I was thankful, at least, for the fact that the brace didn’t extend up to my neck, as some back braces do. I told only my closest friends. And with the help of a loose-fitting jacket, no one else seemed to notice. It took time, but eventually, I got used to getting into the brace and wearing it to school. But I never liked it.
Well, there was one day I was really glad to have the beast…
My friend, Carla, and I stepped into the girl’s bathroom. Another girl emerged from a stall, cigarette in hand. My heart nearly stopped. It was Tanya—a girl in my art class who happened to be friends with the biggest bully in the school, Mandy.
Even with my unusual height, Mandy towered over me. And I was tall and skinny, but Mandy was tall and thick. Panic set in.
“Carla, let’s go,” I whispered, and dragged her out of the bathroom. Tanya glared after us, until the door shut. As I pulled Carla down the hall, she began to protest.
“I’m turning her in!” she said as she yanked free and crossed her arms.
“No, you can’t…she’s friends with Mandy Anderson.” I continued to beg and plead, desperately hoping my words would take hold. As she stalked off, though, I knew they hadn’t.
The following day, Tanya confronted me in art class.
“Mandy’s going beat the crap out of you. Tomorrow, on the P.E. field.”
I tried to explain to her that I was not the one who turned her in, that it was a friend of mine. She wanted the friend’s name, but I refused to give it. Carla had done nothing wrong. Something stupid…but not technically wrong. I wouldn’t make things worse by narking on her.
“Well, if you don’t tell us who she is, then you take her beating. Tomorrow.” She smiled cruelly, right in my face, and went back to her seat.
That night I called another friend of mine. Jen and I had been friends for a couple of years despite our totally opposite personalities. Where I was shy, introverted and intellectual, she was outgoing, extroverted, and street-smart. She was shorter than me, but stronger. She knew how to fight. I told her what happened.
“Mandy Anderson?” she asked.
“Yeah, what do I do?”
“Pray she gets hit by a bus before school tomorrow, I guess. Otherwise, nice knowin’ ya.”
I hung up the phone, fighting tears. If Jen couldn’t help me, I was doomed.
The following day, Mandy approached me. She questioned me, and she threatened me. I fully understood the saying “shaking in my boots” at that moment. I tried not to cry as words flew out of my mouth. I didn’t even realize most of what I was saying. I wanted to turn and run, but she would have come after me. So I talked, and then a light dawned.
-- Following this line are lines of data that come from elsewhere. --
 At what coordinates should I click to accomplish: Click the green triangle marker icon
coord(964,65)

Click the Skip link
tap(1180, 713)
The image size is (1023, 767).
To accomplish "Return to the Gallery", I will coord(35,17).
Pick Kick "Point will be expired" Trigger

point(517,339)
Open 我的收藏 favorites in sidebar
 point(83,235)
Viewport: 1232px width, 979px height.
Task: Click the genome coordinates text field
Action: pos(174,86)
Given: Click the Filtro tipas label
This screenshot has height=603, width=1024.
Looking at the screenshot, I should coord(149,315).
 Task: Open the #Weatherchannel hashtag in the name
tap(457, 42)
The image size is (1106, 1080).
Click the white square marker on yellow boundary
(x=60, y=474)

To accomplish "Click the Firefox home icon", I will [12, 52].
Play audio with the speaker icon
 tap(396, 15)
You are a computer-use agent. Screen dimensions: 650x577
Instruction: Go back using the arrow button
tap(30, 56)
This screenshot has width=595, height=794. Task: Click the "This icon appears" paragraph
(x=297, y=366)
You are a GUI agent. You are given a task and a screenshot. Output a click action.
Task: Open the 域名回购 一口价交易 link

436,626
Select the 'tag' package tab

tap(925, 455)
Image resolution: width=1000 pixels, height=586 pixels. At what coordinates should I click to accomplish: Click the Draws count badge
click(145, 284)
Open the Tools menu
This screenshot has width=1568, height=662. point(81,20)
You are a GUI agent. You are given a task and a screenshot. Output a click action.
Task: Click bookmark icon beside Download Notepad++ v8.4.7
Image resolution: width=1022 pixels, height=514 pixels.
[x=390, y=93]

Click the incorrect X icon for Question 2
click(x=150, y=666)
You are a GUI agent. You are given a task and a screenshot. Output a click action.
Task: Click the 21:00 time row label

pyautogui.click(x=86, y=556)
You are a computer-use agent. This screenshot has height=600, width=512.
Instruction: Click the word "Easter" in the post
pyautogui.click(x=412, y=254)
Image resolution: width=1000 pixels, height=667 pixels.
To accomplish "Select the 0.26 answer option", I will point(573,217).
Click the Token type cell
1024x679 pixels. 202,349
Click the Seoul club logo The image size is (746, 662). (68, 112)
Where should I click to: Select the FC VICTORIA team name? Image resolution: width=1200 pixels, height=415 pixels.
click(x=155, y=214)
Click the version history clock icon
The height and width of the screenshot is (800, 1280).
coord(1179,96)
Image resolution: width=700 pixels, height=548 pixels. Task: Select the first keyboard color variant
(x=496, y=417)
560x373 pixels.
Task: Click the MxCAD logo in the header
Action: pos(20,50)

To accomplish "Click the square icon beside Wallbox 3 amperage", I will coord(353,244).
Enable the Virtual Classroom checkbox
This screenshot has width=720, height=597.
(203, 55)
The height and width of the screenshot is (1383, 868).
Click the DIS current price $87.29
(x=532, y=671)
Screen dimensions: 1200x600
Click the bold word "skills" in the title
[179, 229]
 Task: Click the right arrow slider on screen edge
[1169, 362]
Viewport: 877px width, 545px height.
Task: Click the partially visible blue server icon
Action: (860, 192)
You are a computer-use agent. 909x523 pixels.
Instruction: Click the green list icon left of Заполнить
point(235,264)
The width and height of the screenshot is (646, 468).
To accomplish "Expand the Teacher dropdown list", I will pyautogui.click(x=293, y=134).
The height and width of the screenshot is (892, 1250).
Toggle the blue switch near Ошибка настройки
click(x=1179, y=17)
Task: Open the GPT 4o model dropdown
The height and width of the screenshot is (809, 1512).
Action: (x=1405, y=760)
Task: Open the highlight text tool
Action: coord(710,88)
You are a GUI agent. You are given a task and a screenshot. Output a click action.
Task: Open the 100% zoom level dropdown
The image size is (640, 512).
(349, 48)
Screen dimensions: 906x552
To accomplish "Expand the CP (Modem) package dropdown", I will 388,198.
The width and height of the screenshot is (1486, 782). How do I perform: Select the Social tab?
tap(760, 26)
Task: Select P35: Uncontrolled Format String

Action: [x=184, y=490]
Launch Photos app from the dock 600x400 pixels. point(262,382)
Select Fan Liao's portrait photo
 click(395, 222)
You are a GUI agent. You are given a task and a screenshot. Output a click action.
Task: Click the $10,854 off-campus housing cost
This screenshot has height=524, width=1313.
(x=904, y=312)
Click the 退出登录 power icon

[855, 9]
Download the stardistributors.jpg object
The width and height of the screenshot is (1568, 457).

I knew something she didn’t.
Mandy had no idea I wore a back brace. She didn’t know about the heavy plastic and metal bars under my clothes. My heart slowed to normal and my confidence rose. I tried not to smile as I worded my way out of the fight. Who cared if she didn’t believe me? I only had to protect my face—if she landed a punch anywhere lower, Mandy would have broken her hand. Then who’d-a felt like an “idiot-something?”
The following year, I was allowed to wear my suit of armor part-time and go to school without it. And eventually, the day came when I didn’t need it at all. For months after that, it sat in my closet. For some reason I had a hard time letting it go. How could I just throw it out? The beast had saved my life.